🟢 Training Language Models for Self-Correct via Reinforcement Learning

How do current approaches instill self-correction?

Prompt-engineering: Generally doesn’t work.
Fine-tuning: Require multiple models, like separate verifier or ORM/PRM reward models.

This paper requires only one model and intrinsically corrects errors without external feedback.

Problems with Supervised Fine Tuning (SFT)

SFT approaches that fine-tune on some data collected from a base model scale well on single-turn reasoning problems.

These methods improve self-correction over the base model, but they fail to achieve substantially positive self-correction.

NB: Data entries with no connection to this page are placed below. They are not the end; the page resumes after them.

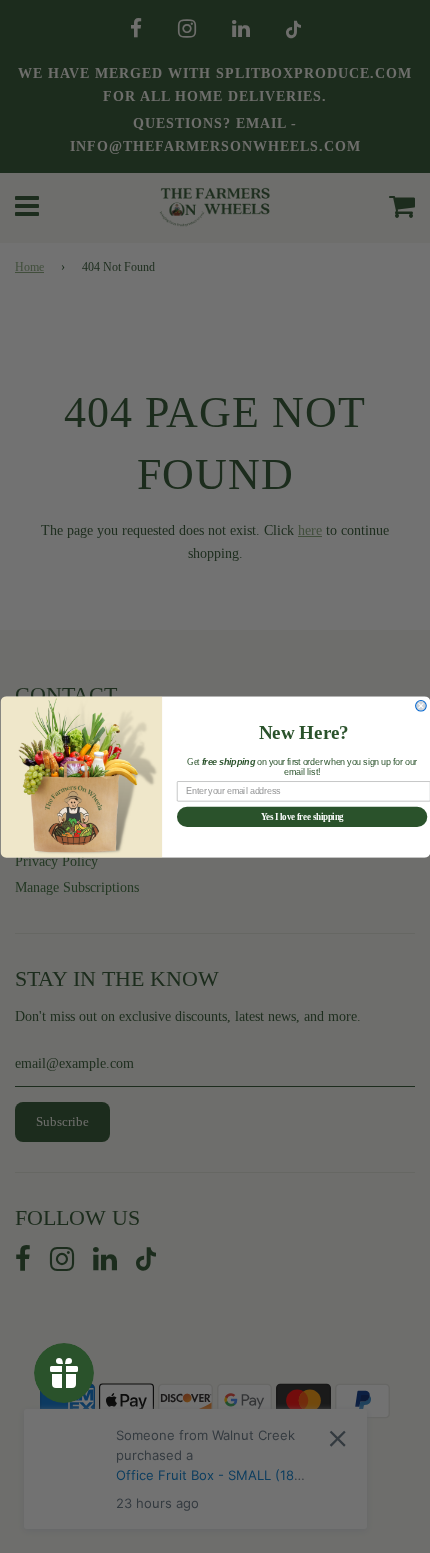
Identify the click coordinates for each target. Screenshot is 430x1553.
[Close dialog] (420, 705)
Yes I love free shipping (301, 816)
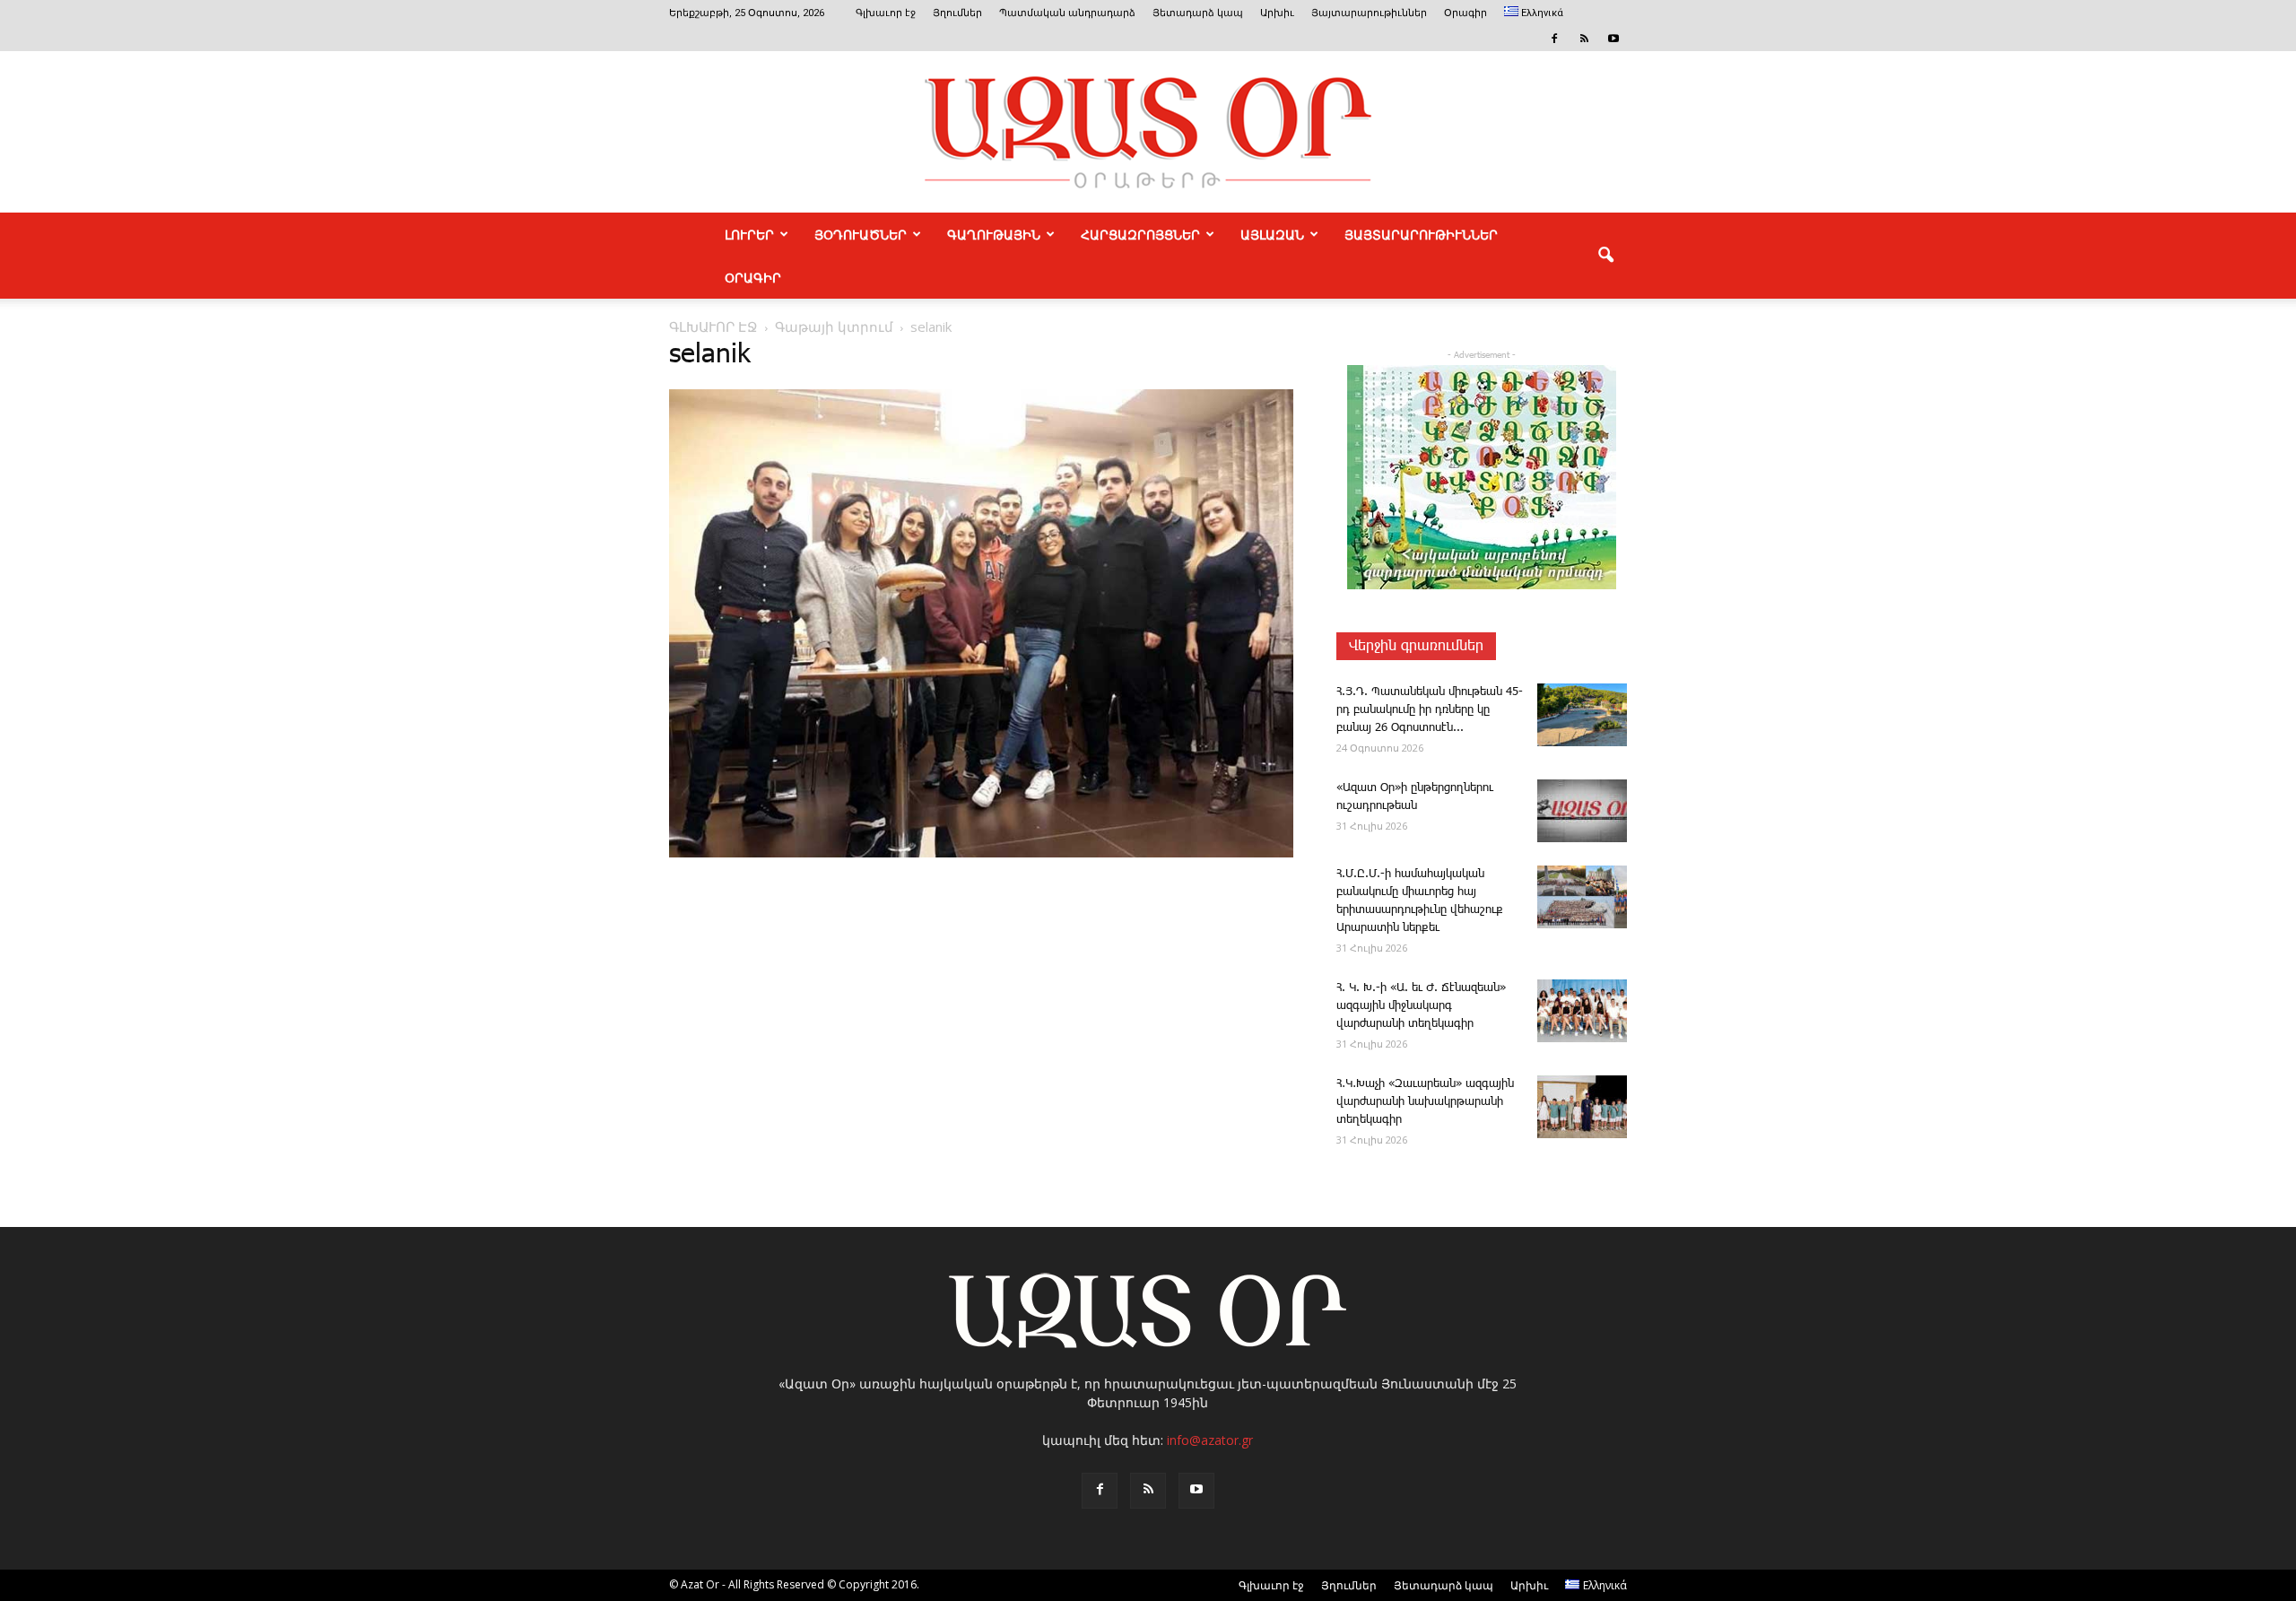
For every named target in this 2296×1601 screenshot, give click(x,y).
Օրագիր (1465, 13)
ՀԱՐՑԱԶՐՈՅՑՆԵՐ (1140, 234)
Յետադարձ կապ (1197, 13)
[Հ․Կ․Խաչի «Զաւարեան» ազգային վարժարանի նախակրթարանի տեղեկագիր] (1582, 1106)
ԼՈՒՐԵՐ (749, 234)
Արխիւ (1277, 13)
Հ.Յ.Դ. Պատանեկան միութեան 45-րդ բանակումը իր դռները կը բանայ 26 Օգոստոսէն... (1429, 710)
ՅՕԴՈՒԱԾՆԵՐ (860, 234)
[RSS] (1583, 38)
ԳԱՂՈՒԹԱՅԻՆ (993, 234)
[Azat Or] (1148, 132)
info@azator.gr (1210, 1440)
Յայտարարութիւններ (1369, 13)
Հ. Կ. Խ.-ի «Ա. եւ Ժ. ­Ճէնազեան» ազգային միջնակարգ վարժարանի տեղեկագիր (1421, 1006)
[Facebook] (1554, 38)
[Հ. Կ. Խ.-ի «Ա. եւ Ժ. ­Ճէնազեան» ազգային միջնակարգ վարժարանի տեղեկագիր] (1582, 1010)
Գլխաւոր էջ (886, 13)
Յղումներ (957, 13)
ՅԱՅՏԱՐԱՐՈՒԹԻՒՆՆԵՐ (1421, 234)
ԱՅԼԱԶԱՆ (1272, 234)
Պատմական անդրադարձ (1067, 13)
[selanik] (981, 854)
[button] (1605, 255)
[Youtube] (1613, 38)
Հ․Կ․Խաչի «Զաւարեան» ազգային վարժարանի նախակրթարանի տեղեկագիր (1425, 1102)
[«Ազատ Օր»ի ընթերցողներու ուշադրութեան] (1582, 810)
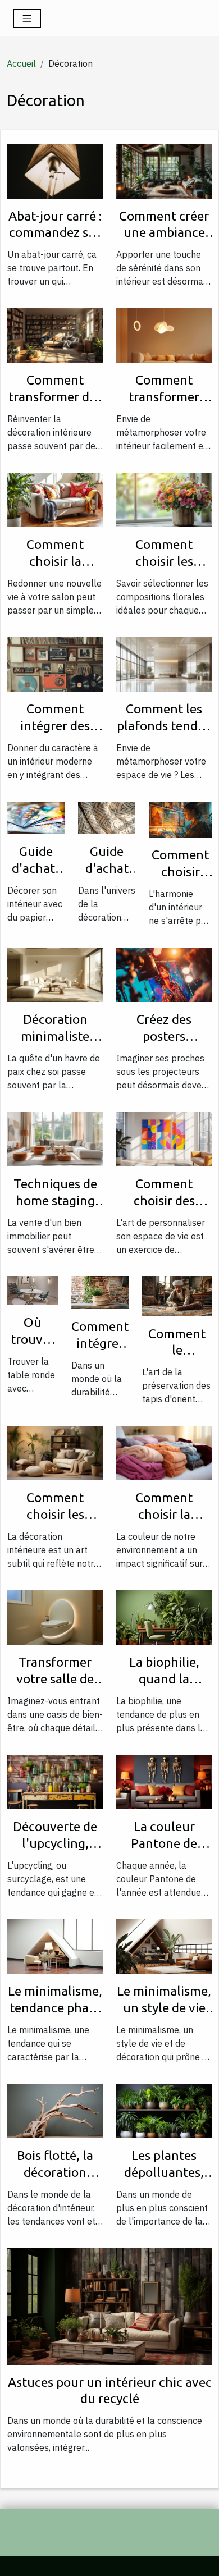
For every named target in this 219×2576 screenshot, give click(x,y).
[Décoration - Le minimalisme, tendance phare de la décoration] (55, 1945)
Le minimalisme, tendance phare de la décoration (55, 2007)
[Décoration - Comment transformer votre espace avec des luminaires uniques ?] (164, 334)
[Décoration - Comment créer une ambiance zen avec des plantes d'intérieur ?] (164, 170)
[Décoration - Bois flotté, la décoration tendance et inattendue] (55, 2110)
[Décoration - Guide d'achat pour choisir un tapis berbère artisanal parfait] (106, 816)
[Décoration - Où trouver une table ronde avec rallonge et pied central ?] (32, 1290)
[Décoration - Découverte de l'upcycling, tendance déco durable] (55, 1781)
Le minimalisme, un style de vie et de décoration (164, 2007)
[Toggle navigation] (27, 18)
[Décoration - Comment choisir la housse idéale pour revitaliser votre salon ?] (55, 499)
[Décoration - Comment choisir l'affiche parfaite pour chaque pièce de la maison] (180, 818)
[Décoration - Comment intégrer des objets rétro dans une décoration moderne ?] (55, 663)
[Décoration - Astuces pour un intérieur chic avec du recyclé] (109, 2305)
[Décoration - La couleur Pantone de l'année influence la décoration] (164, 1781)
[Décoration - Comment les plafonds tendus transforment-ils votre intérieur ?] (164, 663)
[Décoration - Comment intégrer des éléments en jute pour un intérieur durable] (100, 1291)
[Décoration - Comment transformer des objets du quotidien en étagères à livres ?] (55, 334)
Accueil (21, 63)
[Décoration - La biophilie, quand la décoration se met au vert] (164, 1616)
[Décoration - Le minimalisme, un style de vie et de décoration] (164, 1945)
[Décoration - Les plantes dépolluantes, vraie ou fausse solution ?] (164, 2110)
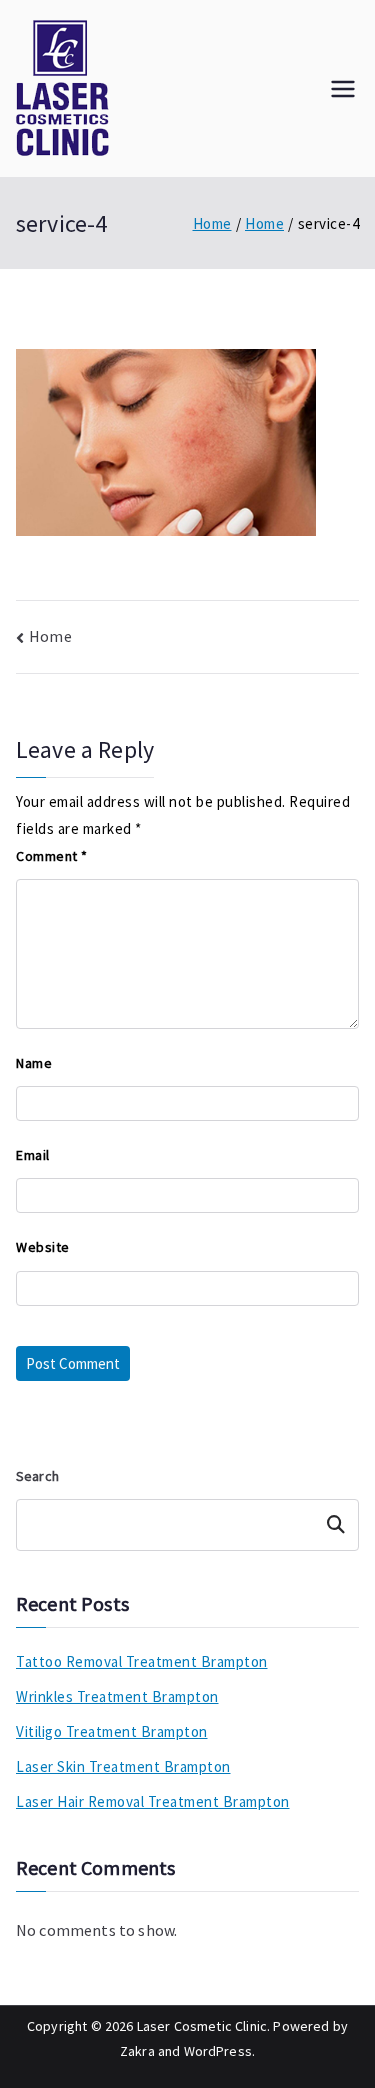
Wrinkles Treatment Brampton (117, 1696)
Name (34, 1063)
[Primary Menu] (343, 89)
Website (43, 1247)
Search (37, 1476)
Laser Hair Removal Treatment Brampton (153, 1801)
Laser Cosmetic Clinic (202, 2026)
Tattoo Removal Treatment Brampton (142, 1661)
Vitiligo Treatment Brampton (112, 1731)
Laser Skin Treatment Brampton (123, 1766)
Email (33, 1155)
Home (50, 636)
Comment (52, 856)
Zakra (137, 2051)
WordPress (218, 2051)
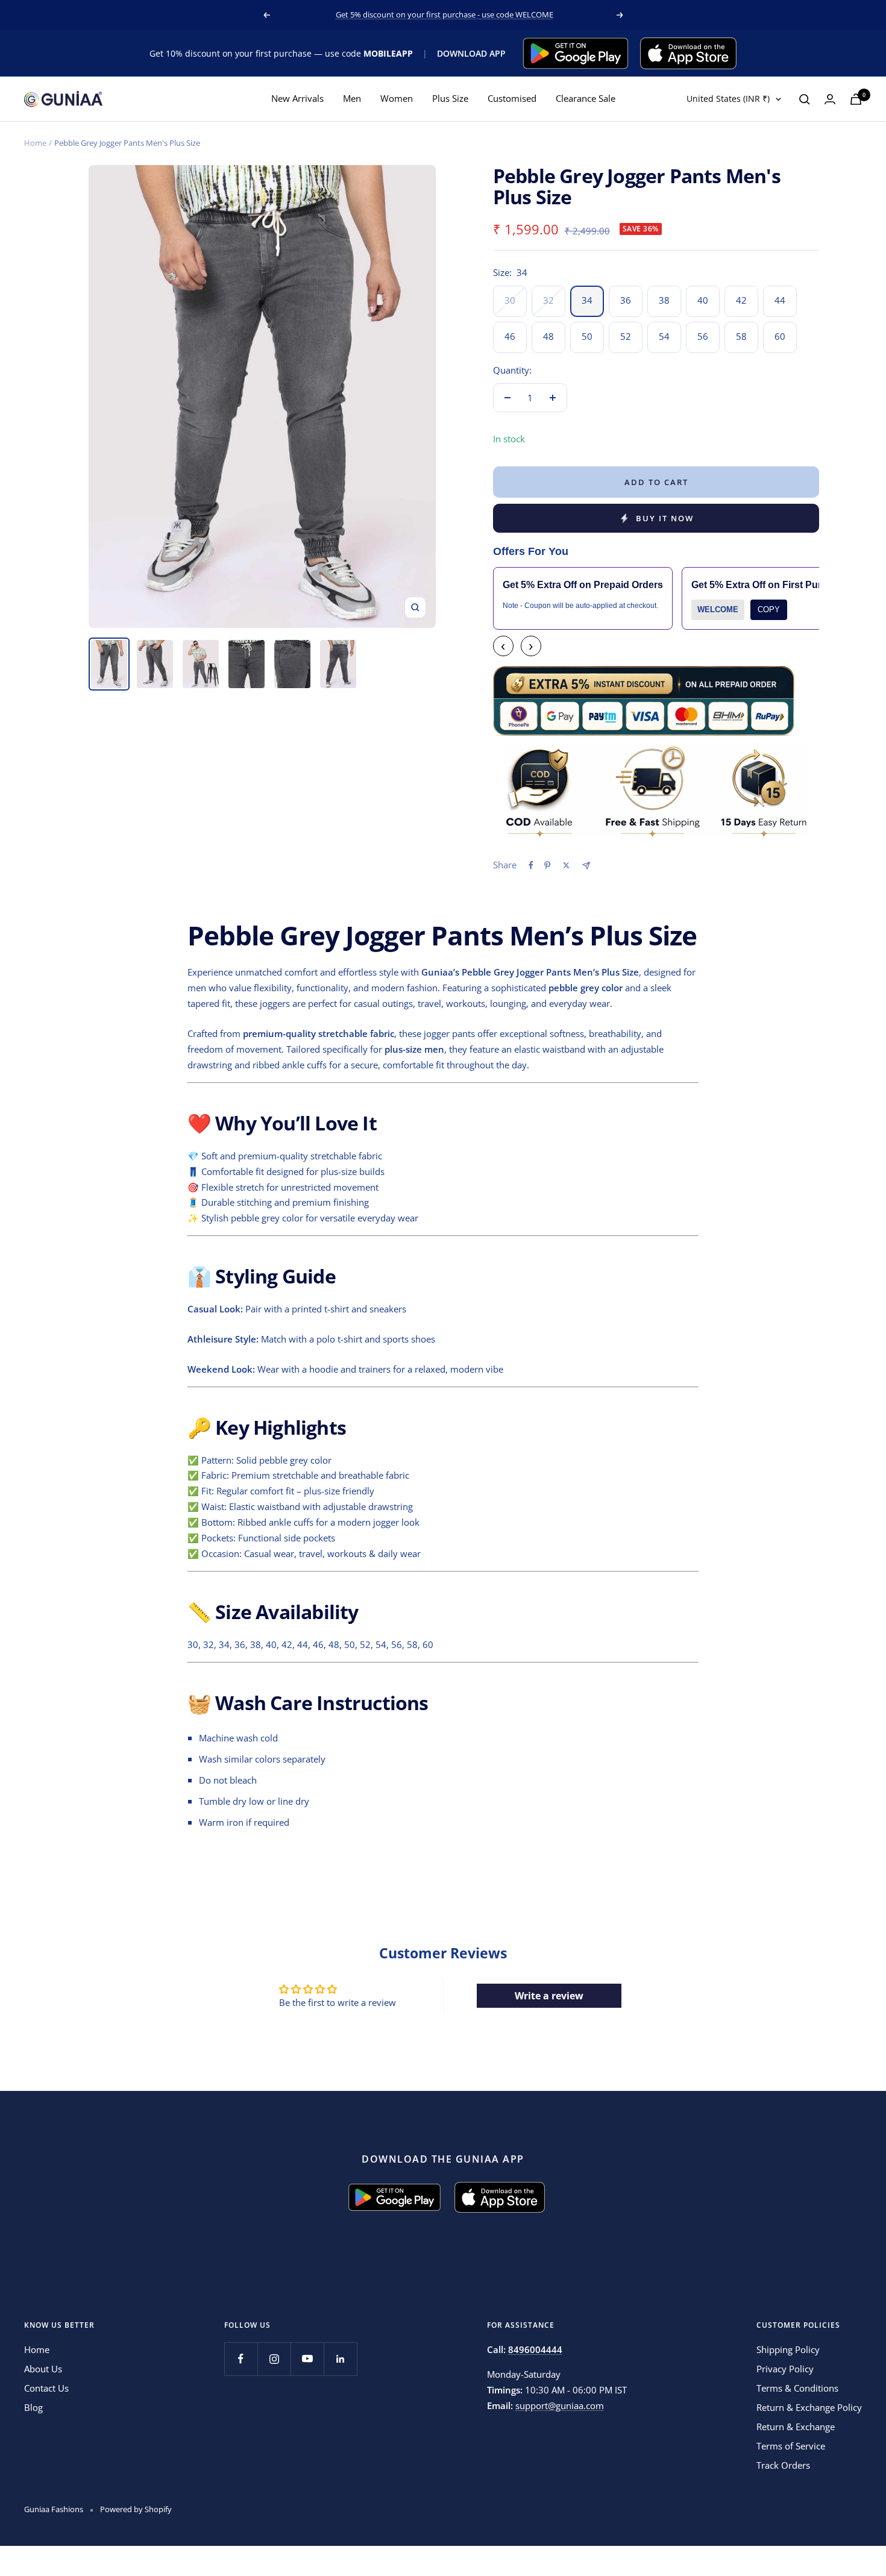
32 (548, 300)
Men (352, 99)
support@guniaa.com (559, 2405)
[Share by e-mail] (586, 866)
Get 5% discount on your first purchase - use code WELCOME (444, 14)
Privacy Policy (785, 2369)
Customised (512, 99)
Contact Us (46, 2388)
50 (587, 336)
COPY (769, 609)
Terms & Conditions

Thought: But their goal isn’t self-correction? What if fine-tuned base model gives good enough accuracy already?

Our approach of within turn might even work better. We train on good data, but also when an LLM eventually goes to a wrong direction, we might be able to steer it towards the right answer.

Current attempts that fine-tuned an LLM to do self-correction fail in these 3 aspects.

Collapse / Minor edit: Stay at the initial response and make minor changes only.
- Mainly visible in the + datasets which include correct-correct trajectories.
- The expectation was to reduce wrongly changing correct to incorrect.
- Concrete explanation not provided. Seems that SFT induces behavior of not wanting to change the response at all.
  - Training on Pair-SFT has little benefit to self-correction. Accuracies on both turns are similar. SFT is just learning to give the best output. Maybe the diversity in incorrect-correct pairs is just helping it to produce good responses. (Correct responses produced in the first attempt can also be used to make a multi-turn incorrect-corect pair.) So, it seems to be learning to make good answers no matter the turn?
  - Training on STaR changes correct to incorrect. It doesn’t have clear understanding of when to make modifications. Because it’s not trained to do that! Training on STaR+ which has more correct-correct pairs seems to prevent the model from erroneously revising a correct response, but no major self-correction improvement. But it also biases the model to not change the answer too much.
- Looking into edit distances between two responses, SFT models tend to prefer not changing the responses too much.
  - STaR produces similar edit distance ratios on both train and validation sets, but for Pair-SFT it doesn’t like to make too many changes. Meaning that Pair-SFT is not effective at generalizing to new problems from the same distribution. (for questions that require major changes, it won’t change it too much)
Lack of independence: Some need external knowledge sources: like verifier or outcome/process reward models.
Distributional shift: Training dataset that is not from the LLM itself, causing distributional shift.